(Work order)
Check every line of the entries for the string "Center" and return the ones that contain it.

* * * * * * * * *

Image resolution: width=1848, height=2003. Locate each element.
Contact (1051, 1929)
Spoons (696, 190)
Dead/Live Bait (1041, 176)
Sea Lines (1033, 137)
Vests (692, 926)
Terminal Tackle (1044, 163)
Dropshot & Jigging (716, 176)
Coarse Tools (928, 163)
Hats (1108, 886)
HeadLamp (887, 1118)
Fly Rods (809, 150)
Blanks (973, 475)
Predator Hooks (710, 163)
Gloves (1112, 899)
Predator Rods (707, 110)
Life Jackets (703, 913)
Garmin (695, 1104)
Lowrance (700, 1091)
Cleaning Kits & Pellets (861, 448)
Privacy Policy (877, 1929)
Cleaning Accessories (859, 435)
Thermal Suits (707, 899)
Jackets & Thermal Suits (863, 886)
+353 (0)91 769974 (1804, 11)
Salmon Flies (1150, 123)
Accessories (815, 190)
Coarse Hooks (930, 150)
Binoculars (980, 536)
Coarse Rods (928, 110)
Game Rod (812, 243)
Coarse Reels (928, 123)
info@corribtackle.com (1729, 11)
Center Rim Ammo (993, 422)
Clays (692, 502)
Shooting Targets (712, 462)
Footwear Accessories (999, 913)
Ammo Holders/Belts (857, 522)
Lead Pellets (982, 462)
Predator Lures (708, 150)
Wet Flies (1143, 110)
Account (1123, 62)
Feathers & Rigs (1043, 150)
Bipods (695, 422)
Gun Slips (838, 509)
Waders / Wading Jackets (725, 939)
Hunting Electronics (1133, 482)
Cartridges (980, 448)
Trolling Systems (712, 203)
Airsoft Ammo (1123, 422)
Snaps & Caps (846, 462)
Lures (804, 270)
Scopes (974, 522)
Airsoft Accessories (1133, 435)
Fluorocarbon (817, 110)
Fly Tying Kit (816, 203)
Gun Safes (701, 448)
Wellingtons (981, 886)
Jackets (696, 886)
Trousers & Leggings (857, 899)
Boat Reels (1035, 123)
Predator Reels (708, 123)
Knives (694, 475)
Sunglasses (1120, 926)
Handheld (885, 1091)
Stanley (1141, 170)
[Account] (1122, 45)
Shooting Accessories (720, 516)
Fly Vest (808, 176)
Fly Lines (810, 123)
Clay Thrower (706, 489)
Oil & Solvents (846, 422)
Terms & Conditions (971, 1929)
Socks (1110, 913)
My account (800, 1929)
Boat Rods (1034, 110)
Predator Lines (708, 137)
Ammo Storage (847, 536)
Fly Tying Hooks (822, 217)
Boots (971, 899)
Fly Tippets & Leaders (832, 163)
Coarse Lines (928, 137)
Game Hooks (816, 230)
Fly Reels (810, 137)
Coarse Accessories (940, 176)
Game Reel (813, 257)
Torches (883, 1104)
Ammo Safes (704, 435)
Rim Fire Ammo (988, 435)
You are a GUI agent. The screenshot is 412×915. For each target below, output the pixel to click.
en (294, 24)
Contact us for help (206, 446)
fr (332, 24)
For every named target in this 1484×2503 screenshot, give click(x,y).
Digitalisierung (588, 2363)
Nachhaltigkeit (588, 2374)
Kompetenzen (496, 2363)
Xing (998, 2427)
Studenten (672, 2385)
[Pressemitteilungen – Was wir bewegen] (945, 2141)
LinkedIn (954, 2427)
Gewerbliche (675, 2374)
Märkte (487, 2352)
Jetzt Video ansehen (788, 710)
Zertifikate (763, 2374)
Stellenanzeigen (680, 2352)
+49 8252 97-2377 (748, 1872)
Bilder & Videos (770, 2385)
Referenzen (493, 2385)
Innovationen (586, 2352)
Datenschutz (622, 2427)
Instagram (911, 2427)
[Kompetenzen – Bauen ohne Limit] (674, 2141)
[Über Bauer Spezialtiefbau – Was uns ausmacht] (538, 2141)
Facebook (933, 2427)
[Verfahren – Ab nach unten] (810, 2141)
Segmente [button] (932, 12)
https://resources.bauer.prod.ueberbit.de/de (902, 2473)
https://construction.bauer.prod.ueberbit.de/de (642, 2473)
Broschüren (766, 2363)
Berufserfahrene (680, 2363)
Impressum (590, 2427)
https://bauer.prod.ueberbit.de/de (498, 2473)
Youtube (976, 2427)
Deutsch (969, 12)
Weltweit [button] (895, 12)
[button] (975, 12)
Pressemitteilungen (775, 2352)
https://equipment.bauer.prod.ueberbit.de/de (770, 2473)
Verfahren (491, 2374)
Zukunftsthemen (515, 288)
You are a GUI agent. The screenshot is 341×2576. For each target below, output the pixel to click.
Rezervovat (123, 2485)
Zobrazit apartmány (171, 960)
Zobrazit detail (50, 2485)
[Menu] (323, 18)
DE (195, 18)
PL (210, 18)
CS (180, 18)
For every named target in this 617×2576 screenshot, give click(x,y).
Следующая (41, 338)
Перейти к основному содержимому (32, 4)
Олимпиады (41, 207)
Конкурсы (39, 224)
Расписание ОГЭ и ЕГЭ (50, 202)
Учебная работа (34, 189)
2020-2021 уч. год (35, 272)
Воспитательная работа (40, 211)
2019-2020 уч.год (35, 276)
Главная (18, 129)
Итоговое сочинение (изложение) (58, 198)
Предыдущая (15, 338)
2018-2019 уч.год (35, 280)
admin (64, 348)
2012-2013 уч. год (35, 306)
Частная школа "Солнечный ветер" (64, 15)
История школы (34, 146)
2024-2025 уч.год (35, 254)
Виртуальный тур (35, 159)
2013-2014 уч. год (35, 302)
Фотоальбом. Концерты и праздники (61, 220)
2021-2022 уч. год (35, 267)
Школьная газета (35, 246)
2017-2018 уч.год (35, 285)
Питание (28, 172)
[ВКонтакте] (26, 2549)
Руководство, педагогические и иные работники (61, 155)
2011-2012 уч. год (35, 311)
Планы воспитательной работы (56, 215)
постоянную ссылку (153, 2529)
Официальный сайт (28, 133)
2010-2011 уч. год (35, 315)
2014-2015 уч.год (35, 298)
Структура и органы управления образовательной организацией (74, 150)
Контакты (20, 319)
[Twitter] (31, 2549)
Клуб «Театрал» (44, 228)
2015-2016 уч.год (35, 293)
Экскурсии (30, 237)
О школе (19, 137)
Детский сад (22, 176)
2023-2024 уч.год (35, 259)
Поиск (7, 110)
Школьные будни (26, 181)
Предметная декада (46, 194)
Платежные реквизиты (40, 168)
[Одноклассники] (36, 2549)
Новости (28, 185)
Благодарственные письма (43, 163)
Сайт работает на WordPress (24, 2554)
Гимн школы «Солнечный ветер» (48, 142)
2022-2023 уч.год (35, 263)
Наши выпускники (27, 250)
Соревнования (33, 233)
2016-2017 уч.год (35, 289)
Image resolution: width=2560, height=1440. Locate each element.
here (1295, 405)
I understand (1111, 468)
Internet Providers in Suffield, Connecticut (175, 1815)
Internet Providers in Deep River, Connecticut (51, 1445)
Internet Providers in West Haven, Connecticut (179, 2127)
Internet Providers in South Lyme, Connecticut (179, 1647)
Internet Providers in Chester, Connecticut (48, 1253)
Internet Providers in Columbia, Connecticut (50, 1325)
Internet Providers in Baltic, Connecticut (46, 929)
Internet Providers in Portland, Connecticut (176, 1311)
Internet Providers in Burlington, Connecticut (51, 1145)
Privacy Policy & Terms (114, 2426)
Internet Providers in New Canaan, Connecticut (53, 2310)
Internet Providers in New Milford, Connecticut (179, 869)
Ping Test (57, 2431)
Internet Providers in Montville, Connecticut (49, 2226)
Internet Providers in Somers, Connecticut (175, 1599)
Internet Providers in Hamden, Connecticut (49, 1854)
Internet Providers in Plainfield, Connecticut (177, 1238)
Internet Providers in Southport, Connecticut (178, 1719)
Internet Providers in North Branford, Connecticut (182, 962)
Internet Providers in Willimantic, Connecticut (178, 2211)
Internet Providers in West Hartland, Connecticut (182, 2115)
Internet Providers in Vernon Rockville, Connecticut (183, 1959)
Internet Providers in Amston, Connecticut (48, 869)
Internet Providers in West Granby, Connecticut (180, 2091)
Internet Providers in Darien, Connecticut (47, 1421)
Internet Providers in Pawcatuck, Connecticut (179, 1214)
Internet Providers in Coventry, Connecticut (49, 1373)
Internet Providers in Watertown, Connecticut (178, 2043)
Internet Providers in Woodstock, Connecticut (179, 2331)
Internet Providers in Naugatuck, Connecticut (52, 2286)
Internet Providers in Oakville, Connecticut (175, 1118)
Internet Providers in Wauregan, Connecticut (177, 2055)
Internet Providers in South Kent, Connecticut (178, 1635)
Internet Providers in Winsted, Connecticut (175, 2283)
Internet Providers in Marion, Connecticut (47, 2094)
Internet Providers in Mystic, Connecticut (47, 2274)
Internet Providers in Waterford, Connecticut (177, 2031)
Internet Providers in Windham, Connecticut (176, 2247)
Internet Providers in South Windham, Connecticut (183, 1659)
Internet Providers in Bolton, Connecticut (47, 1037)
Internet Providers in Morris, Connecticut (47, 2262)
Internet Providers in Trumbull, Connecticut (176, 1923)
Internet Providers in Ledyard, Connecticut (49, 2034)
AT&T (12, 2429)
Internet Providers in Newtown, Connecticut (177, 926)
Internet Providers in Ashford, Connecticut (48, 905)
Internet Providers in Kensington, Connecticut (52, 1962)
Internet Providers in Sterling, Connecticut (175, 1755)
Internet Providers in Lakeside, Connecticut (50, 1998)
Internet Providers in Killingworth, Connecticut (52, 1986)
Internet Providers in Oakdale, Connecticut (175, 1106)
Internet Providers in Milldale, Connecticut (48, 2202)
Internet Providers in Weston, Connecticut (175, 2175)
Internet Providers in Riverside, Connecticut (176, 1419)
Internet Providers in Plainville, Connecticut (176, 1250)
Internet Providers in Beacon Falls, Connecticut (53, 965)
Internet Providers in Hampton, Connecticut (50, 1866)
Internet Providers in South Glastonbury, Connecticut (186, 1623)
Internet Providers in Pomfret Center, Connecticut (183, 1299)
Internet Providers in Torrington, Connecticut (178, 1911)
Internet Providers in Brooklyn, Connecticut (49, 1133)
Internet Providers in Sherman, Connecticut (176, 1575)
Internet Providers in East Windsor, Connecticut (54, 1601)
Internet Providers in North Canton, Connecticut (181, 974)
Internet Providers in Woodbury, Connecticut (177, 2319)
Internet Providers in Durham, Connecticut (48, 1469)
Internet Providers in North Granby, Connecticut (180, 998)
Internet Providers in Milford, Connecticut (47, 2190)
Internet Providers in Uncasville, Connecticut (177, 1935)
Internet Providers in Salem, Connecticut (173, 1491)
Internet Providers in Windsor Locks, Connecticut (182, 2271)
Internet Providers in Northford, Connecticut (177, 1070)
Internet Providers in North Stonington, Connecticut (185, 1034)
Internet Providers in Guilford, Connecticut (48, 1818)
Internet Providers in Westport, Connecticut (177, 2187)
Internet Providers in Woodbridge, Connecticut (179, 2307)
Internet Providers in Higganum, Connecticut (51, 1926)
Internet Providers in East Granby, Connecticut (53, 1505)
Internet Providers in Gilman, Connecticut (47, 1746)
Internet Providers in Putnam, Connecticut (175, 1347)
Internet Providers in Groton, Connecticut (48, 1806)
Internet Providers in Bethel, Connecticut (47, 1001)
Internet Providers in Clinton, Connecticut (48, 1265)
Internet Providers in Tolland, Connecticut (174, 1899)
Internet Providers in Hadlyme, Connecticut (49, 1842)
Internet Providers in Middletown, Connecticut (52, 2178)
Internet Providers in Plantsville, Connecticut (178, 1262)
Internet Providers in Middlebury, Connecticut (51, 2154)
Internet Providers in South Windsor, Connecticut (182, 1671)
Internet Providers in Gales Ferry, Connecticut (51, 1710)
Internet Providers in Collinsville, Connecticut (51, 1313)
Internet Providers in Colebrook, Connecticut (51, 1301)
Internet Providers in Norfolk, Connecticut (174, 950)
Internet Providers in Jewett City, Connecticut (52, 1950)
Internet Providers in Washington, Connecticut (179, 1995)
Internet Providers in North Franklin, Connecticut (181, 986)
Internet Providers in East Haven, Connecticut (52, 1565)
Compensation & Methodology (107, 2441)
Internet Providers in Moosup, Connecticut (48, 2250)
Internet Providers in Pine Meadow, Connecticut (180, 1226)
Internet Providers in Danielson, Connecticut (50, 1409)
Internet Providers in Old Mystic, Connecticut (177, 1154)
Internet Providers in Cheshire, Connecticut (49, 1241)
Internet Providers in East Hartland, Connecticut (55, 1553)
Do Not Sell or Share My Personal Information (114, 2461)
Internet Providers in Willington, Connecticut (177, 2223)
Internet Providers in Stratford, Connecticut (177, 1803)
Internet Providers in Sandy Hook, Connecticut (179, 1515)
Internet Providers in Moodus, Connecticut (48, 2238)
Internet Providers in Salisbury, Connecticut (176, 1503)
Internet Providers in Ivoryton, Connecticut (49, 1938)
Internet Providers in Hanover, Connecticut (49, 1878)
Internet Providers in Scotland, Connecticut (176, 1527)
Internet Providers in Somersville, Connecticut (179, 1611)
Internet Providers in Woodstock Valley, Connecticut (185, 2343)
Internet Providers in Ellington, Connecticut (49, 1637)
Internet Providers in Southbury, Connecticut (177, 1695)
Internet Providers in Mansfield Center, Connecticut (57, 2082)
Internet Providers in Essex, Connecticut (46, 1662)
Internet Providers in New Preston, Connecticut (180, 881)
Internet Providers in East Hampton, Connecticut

* * * * * * * * *

(Response to the task)
Center Rim Ammo (993, 422)
Internet Providers in Pomfret Center, Connecticut (183, 1299)
Internet Providers in Mansfield Center, Connecticut (57, 2082)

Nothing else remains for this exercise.